(Dataset entries)
━━━━━━━━━━
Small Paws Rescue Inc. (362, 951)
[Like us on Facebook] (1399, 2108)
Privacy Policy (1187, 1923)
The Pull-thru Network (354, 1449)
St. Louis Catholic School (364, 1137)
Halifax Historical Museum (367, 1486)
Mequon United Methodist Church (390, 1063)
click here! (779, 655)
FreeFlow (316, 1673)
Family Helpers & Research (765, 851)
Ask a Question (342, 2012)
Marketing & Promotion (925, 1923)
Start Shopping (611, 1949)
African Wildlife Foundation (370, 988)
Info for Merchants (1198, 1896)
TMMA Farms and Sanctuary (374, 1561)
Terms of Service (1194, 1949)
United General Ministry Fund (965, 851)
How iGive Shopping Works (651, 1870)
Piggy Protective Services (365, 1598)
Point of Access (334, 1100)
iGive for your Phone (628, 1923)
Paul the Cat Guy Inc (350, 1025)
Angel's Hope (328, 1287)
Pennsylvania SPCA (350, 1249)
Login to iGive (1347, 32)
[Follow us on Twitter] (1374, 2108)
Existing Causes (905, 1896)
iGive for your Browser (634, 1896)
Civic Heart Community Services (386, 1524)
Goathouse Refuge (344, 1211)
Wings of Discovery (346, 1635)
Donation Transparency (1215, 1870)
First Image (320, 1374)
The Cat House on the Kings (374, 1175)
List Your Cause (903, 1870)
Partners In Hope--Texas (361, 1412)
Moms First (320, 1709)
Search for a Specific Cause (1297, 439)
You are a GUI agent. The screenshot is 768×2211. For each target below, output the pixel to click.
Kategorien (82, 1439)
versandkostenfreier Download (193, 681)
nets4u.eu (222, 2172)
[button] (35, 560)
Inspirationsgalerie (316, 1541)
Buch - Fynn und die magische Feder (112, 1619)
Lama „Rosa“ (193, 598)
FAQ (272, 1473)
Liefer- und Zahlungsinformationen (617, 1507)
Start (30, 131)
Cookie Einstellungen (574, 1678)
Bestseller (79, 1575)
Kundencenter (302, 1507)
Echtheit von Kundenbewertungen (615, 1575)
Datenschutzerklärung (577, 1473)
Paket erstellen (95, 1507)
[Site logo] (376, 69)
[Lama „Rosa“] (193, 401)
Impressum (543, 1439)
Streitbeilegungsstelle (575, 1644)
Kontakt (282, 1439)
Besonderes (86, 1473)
━━━━━━━━━━
• REQUIRED WORK: Write every entry out again, exactly as it stands.

• TASK ANSWER:
Small Paws Rescue Inc. (362, 951)
[Like us on Facebook] (1399, 2108)
Privacy Policy (1187, 1923)
The Pull-thru Network (354, 1449)
St. Louis Catholic School (364, 1137)
Halifax Historical Museum (367, 1486)
Mequon United Methodist Church (390, 1063)
click here! (779, 655)
FreeFlow (316, 1673)
Family Helpers & Research (765, 851)
Ask a Question (342, 2012)
Marketing & Promotion (925, 1923)
Start Shopping (611, 1949)
African Wildlife Foundation (370, 988)
Info for Merchants (1198, 1896)
TMMA Farms and Sanctuary (374, 1561)
Terms of Service (1194, 1949)
United General Ministry Fund (965, 851)
How iGive Shopping Works (651, 1870)
Piggy Protective Services (365, 1598)
Point of Access (334, 1100)
iGive for your Phone (628, 1923)
Paul the Cat Guy Inc (350, 1025)
Angel's Hope (328, 1287)
Pennsylvania SPCA (350, 1249)
Login to iGive (1347, 32)
[Follow us on Twitter] (1374, 2108)
Existing Causes (905, 1896)
iGive for your Browser (634, 1896)
Civic Heart Community Services (386, 1524)
Goathouse Refuge (344, 1211)
Wings of Discovery (346, 1635)
Donation Transparency (1215, 1870)
First Image (320, 1374)
The Cat House on the Kings (374, 1175)
List Your Cause (903, 1870)
Partners In Hope--Texas (361, 1412)
Moms First (320, 1709)
Search for a Specific Cause (1297, 439)
You are a GUI agent. The screenshot is 768×2211. For each target below, output the pixel to click.
Kategorien (82, 1439)
versandkostenfreier Download (193, 681)
nets4u.eu (222, 2172)
[button] (35, 560)
Inspirationsgalerie (316, 1541)
Buch - Fynn und die magische Feder (112, 1619)
Lama „Rosa“ (193, 598)
FAQ (272, 1473)
Liefer- und Zahlungsinformationen (617, 1507)
Start (30, 131)
Cookie Einstellungen (574, 1678)
Bestseller (79, 1575)
Kundencenter (302, 1507)
Echtheit von Kundenbewertungen (615, 1575)
Datenschutzerklärung (577, 1473)
Paket erstellen (95, 1507)
[Site logo] (376, 69)
[Lama „Rosa“] (193, 401)
Impressum (543, 1439)
Streitbeilegungsstelle (575, 1644)
Kontakt (282, 1439)
Besonderes (86, 1473)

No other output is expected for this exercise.